→ **What you should do**: As the answer, set down the lines below from the one containing "The height and width of the screenshot is (1534, 1858)." through the one containing "Task: Open recently used clock icon", exactly and inclusively, and no others.

Entries taken from a collection
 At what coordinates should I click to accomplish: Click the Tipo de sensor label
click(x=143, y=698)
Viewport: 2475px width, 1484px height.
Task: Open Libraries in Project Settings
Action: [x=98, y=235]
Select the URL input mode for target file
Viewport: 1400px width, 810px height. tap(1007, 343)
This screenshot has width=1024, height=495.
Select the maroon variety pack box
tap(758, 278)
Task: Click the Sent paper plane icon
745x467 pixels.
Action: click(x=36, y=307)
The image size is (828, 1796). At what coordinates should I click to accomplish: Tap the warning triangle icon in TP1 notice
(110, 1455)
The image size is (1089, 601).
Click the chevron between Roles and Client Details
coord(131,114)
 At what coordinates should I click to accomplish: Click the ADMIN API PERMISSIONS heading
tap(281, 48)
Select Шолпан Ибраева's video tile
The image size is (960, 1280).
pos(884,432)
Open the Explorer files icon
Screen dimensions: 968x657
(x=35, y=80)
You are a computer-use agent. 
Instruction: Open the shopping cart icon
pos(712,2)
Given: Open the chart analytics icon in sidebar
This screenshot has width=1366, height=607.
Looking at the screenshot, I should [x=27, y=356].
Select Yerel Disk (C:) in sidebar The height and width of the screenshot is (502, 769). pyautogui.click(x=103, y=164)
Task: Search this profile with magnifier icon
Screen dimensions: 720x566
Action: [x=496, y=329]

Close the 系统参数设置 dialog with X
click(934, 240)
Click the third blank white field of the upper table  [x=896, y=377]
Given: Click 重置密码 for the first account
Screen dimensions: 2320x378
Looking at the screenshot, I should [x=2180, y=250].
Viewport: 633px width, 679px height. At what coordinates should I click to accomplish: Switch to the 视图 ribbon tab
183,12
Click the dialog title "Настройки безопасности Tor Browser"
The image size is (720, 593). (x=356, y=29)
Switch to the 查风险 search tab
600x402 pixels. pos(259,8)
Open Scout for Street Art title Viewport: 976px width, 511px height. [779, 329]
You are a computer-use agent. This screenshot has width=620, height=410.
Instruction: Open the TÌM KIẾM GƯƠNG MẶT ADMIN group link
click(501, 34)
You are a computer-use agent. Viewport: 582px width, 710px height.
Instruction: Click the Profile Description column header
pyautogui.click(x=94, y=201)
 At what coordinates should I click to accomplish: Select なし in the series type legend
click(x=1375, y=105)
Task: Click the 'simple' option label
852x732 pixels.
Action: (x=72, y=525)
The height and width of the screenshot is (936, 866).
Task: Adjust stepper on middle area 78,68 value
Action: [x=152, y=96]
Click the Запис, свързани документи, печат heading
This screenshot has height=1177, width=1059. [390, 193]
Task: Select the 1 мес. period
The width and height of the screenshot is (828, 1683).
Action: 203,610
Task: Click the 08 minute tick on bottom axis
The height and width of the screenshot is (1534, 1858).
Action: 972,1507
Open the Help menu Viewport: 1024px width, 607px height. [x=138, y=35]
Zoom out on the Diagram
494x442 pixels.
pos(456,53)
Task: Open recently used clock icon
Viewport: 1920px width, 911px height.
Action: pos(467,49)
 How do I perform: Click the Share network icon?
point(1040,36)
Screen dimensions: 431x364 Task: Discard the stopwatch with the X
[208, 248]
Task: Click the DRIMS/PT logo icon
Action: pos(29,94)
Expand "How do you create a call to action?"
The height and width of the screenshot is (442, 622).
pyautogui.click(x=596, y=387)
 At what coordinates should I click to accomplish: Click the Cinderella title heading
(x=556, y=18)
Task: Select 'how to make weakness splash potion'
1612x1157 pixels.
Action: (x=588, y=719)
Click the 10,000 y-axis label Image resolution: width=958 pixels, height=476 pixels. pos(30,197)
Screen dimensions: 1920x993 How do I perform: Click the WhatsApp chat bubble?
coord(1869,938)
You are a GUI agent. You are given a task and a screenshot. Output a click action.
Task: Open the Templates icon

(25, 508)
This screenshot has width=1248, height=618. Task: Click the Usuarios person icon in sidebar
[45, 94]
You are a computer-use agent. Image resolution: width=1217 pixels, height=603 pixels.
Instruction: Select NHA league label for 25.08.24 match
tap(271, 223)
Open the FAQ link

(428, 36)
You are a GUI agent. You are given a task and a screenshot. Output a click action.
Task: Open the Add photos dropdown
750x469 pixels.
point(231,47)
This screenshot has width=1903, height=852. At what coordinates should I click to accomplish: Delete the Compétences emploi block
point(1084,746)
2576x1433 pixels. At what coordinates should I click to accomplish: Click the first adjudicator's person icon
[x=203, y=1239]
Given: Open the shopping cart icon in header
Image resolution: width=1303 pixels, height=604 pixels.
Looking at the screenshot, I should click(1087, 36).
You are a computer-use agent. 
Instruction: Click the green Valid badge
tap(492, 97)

→ **Solution for this task**:
The height and width of the screenshot is (1534, 1858).
Action: 972,1507
Open the Help menu Viewport: 1024px width, 607px height. [x=138, y=35]
Zoom out on the Diagram
494x442 pixels.
pos(456,53)
Task: Open recently used clock icon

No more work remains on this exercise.